TASK BRIEF.
The listing below is to be transcribed exactly.
[[ DATA FOR THIS TASK, beginning ]]
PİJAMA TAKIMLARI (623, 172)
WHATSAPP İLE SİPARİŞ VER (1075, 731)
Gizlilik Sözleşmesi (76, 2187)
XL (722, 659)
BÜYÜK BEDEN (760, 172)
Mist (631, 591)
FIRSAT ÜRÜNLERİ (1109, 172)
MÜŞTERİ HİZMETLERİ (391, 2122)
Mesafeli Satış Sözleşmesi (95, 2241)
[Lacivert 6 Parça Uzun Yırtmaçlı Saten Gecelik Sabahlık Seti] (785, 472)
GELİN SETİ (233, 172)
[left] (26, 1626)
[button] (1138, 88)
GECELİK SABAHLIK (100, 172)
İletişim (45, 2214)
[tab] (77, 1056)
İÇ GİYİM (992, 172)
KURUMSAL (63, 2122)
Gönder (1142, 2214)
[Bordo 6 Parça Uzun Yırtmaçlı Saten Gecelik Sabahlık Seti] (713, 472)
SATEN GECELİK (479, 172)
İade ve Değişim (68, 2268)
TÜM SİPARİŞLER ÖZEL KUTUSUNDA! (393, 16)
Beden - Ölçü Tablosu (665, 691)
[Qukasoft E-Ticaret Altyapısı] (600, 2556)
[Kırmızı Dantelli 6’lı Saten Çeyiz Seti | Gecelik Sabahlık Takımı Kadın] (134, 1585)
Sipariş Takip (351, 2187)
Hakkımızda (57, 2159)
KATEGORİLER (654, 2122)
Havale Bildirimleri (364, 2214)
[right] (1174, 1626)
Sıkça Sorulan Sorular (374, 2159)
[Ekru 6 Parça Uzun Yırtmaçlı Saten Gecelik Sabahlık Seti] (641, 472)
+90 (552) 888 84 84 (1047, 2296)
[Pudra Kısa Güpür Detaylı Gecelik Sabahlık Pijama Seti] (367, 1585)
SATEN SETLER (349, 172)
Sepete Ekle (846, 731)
[[ DATA FOR THIS TASK, end ]]
RESULT.
PİJAMA TAKIMLARI (623, 172)
WHATSAPP İLE SİPARİŞ VER (1075, 731)
Gizlilik Sözleşmesi (76, 2187)
XL (722, 659)
BÜYÜK BEDEN (760, 172)
Mist (631, 591)
FIRSAT ÜRÜNLERİ (1109, 172)
MÜŞTERİ HİZMETLERİ (391, 2122)
Mesafeli Satış Sözleşmesi (95, 2241)
[Lacivert 6 Parça Uzun Yırtmaçlı Saten Gecelik Sabahlık Seti] (785, 472)
GELİN SETİ (233, 172)
[left] (26, 1626)
[button] (1138, 88)
GECELİK SABAHLIK (100, 172)
İletişim (45, 2214)
[tab] (77, 1056)
İÇ GİYİM (992, 172)
KURUMSAL (63, 2122)
Gönder (1142, 2214)
[Bordo 6 Parça Uzun Yırtmaçlı Saten Gecelik Sabahlık Seti] (713, 472)
SATEN GECELİK (479, 172)
İade ve Değişim (68, 2268)
TÜM SİPARİŞLER ÖZEL KUTUSUNDA! (393, 16)
Beden - Ölçü Tablosu (665, 691)
[Qukasoft E-Ticaret Altyapısı] (600, 2556)
[Kırmızı Dantelli 6’lı Saten Çeyiz Seti | Gecelik Sabahlık Takımı Kadın] (134, 1585)
Sipariş Takip (351, 2187)
Hakkımızda (57, 2159)
KATEGORİLER (654, 2122)
Havale Bildirimleri (364, 2214)
[right] (1174, 1626)
Sıkça Sorulan Sorular (374, 2159)
[Ekru 6 Parça Uzun Yırtmaçlı Saten Gecelik Sabahlık Seti] (641, 472)
+90 (552) 888 84 84 (1047, 2296)
[Pudra Kısa Güpür Detaylı Gecelik Sabahlık Pijama Seti] (367, 1585)
SATEN SETLER (349, 172)
Sepete Ekle (846, 731)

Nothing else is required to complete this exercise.